The Commission was unwilling to accept the scheme proposed, mainly on the grounds that it did not represent a clear shift from headage related payments to area related payments. The Commission viewed the fact that each livestock unit would attract one per hectare payment as continuing the link to production. In these circumstances the Department examined a number of alternative proposals. The only scheme acceptable to the Commission is one which totally breaks the link with production.

The scheme agreed in July and since approved by the European Commission, provides for area related payments as follows: more severely handicapped (lowland) – £70 per hectare up to 45 hectares; less severely handicapped (lowland) – £60 per hectare up to 45 hectares and mountain type land – £45 per hectare up to 60 hectares.

Where a farmer farms a combination of land categories he or she will be paid on lowland – more severely handicapped – first, lowland – less severely handicapped – second, and mountain grazings last. If a farmer has only lowland – more severely handicapped – and/or lowland – less severely handicapped – his overall limit is 45 hectares. If he or she has a combination of lowland – more severely handicapped and/or lowland less severely handicapped – and some mountain type land, he or she will be paid on up to 45 hectares lowland and up to an extra 15 hectares of mountain subject to an overall limit of 60

hectares.

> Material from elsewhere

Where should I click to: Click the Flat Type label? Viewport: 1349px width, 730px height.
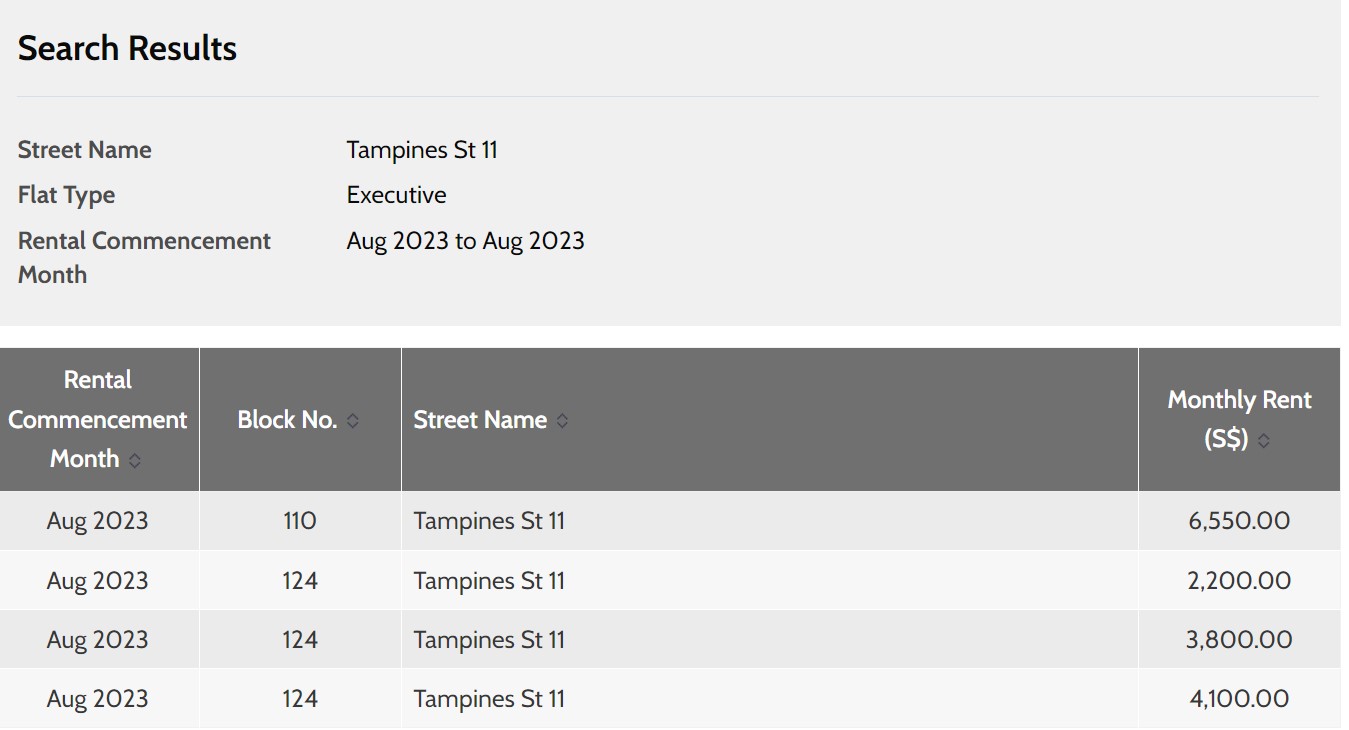point(66,195)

If a farmer has only mountain type land his or her overall limit is 60 hectares.

The Government has already committed £360 million additional funding for the scheme over the period 2001 to 2006. The new arrangements involve a cost of £180 million in 2001, representing an increase of about £60 million over the current scheme. There are no losers this year since the existing schemes remain in place under the transitional arrangements.

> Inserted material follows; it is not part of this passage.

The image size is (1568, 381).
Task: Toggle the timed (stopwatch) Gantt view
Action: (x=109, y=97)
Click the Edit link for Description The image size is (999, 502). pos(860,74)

It is estimated that the number of farmers qualifying for payment under the new area based scheme will rise from 90,000 at present to 109,000 in 2001. From 2001, some 81,000 farmers stand to gain about £66 million annually while 28,000 farmers will incur some losses. We have, however, negotiated a compensation package for losers under which 90% of losses will be made good in 2001, 80% in 2002 and 50% in 2003. Under these arrangements the average loss in 2001 will be about £32 rising to £64 in 2002.

At the time the new scheme was agreed in July last the Irish Farmers Association in particular acknowledged that the package was balanced and backed by increased resources designed, as far as possible, to securing the incomes of vulnerable sectors, including drystock farmers and both mountain and lowland sheep farmers. The IFA also acknowledged that the new package meets the commitment in the Programme for Prosperity and Fairness that the incomes of farmers dependent on disadvantaged area payments will be protected.

The reality is that moving from an animal based payment system to an area based payments system based solely on the disadvantaged status of the land involves winners and losers. We have asked departmental officials to carry out a review of the scheme to see if an equitable long-term solution can be found to the problem of reduced payments.